Woo-hoo! Three posts in a row! I OWN the boards! Mwa-ha-ha-ha!

I s’pose that would offer some explanation as to why he and I are affected pretty much the same way in terms of our (un)diminished levels of creativity – when I was on meds they clearly didn’t do “enough” for my disorder just as his don’t do “enough” for his disorder.

In his case, the meds were working – the extremes of the highs and lows were clipped, big time. Say on a scale of 1-10, usually his feelings of crappiness were 15.

On medication it was more like 5-7. He would still feel a “little blue” for no reason, but the nasty bite wasn’t there to incapacitate him, and he said he also felt a greater “awareness” of the condition – he could tell the difference between a genuine emotion that had a cause in the real world (like “my hamster died, I’m sad”) and and aberrant mood that just showed up for no reason (like “bummer, I’m sad… but it’s just that pesky bipolar thing again. Best ignore it.”)

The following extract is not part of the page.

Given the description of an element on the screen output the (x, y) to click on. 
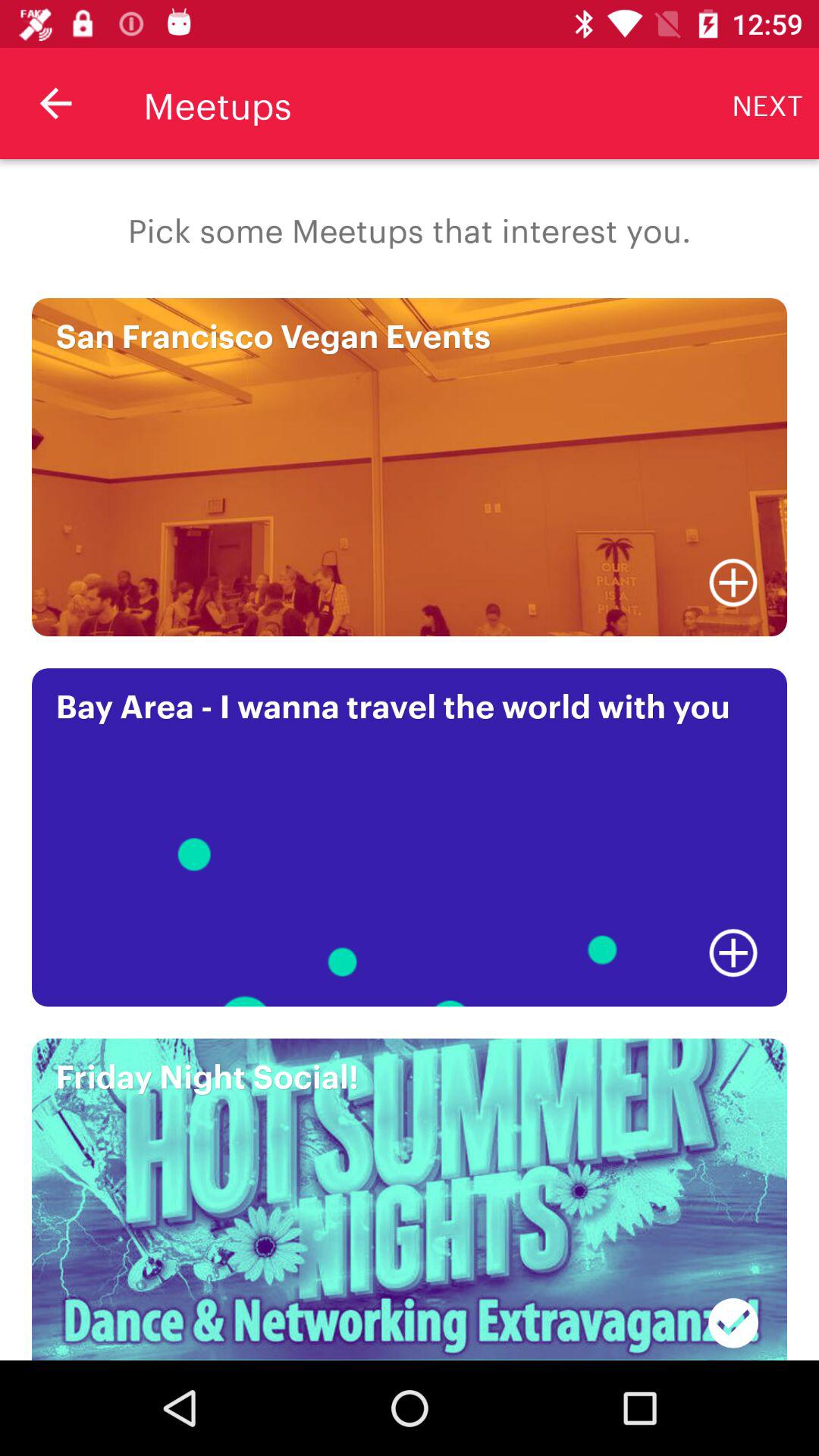
enlarges an event description (733, 952)
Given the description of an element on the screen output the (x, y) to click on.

I found his experiences quite fascinating actually.

With some slight reservations by my therapist, I tried an herbal plan a couple years ago. At that time, my cycle was lasting so long, that it seemed that medication was the inevitable route, so we figured, “well, as long as she’s keeping an eye on me in case of adverse reactions, might as well see…” The herbal plan yielded only a very slight difference. It took a bit of the edge off, say from a crappiness level of 15 to a crappiness level of 12.

All in all, I would NOT recomend it. While it was very slightly helpful the first time, it launched me into a paranoid hypomanic phase the second time – overnight too. I was utterly convinced that I was going to be fired. Everytime the VPs office door was closed, I thought “they’re talking aobout replacing me!” (I’d just had my yearly review which was quite positive and I got a raise – so my paranoia was truly baseless.)

BP is a little too tricky for a general herbal program.